Sie betonte, dass das Problem darin liege, dass Serbien keine Gesprächspartnerseite habe, und fügte hinzu, dass die Lage auf KiM nie schlechter gewesen sei als unter Albin Kurti.

„Er will einfach keinen Dialog. Er ist kein Politiker, der in irgendeiner Weise pragmatisch ist. Er ist ein Ideologe, und sein Endziel ist es, nicht nur das serbische Volk aus dem Gebiet von Kosovo und Metohija zu vertreiben, sondern auch alle anderen Nicht‑Albaner“, fügte sie hinzu.

Brnabić oplela po Kurtiju: "Mi smo uvek spremni za razgovore, on želi samo da protera Srbe sa KiM"
Predsednica Skupštine Srbije Ana Brnabić izjavila je danas da je Beograd uvek bio spreman za razgovore i istakla da je cilj premijera privremenih prištinskih institucija Aljbina Kurtija da protera srpski narod sa Kosova i Metohije.

Brnabićeva je u Pragu, gde učestvuje na bezbednosnom forumu GLOBSEC 2026, odgovarajući na pitanje novinara da li je sa specijalnim predstavnikom za dijalog Beograda i Prištine Peterom Sorensenom razgovarala o KiM i da li je on imao neki komentar na hapšenje sprskih prosvetnih radnika u Pokrajini prethodnih dana, rekla je da je Sorensenu rekla da je Beograd uvek bio spreman za razgovore zarad mira i stabilnosti.

"Ono o čemu je Sorensen želeo da razgovara sa mnom je moje iskustvo od ranije kada sam bila i premijer, a onda i predsednica Skupštine, i kako je to nekada izgledalo. Ja sam mu sasvim otvoreno rekla da je Beograd uvek bio spreman za razgovore zarad mira i stabilnosti i da je uvek, kao što sam rekla juče na intervjuu za Politiko, bio jedan od retkih koji je, bez obzira na sve, poštovao međunarodno pravo i povelju Ujedinjenih nacija. Mi gledamo Kosovo i Metohiju kao našu autonomnu pokrajinu, ali želimo da razgovaramo kako bi sačuvali mir i stabilnost i kako bi takođe obezbedili stabilnost i sigurnost srpskom narodu na Kosovu i Metohiji", navela je Brnabićeva.

Istakla je da je problem što Srbija nema drugu stranu sa kojom može da razgovara i dodala da na KiM nikada nije bilo gore nego u vreme Aljbina Kurtija.

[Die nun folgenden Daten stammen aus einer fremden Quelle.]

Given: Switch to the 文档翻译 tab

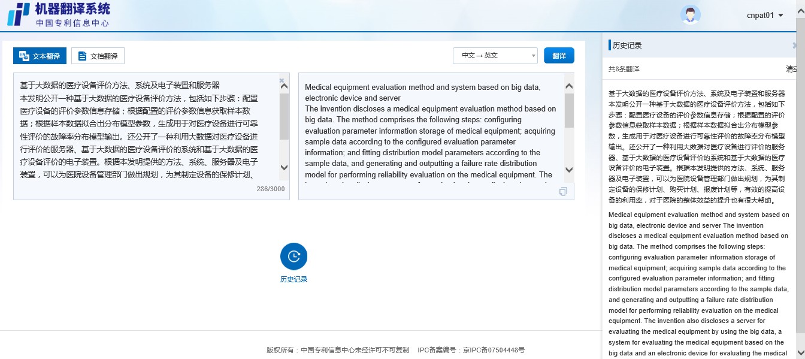Looking at the screenshot, I should (98, 56).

"On jednostavno ne želi dijalog, on nije političar koji je na bilo koji način pragmatičan, on je čovek ideologije i njegov krajnji cilj je da protera ne samo srpski narod sa teritorije Kosova i Metohije, već i sve ostale nealbance", dodala je ona.

 
Faszinierend, wie Belgrad angeblich immer zu Gesprächen bereit ist, außer natürlich dann, wenn Gespräche stattfinden sollen.
Wenn eine Regierung, die seit Jahren jede Verhandlung als Verrat inszeniert, plötzlich behauptet, sie sei der Leuchtturm des Dialogs, dann klingt das ein bisschen wie ein Pyromane, der sich als Feuerwehrmann ausgibt.
Brnabic spricht von Frieden und Stabilität, während ihre eigene Regierung täglich Schlagzeilen produziert, die eher nach Wahlkampf als nach Diplomatie klingen. Aber gut, Selbstwahrnehmung ist bekanntlich kein Menschenrecht.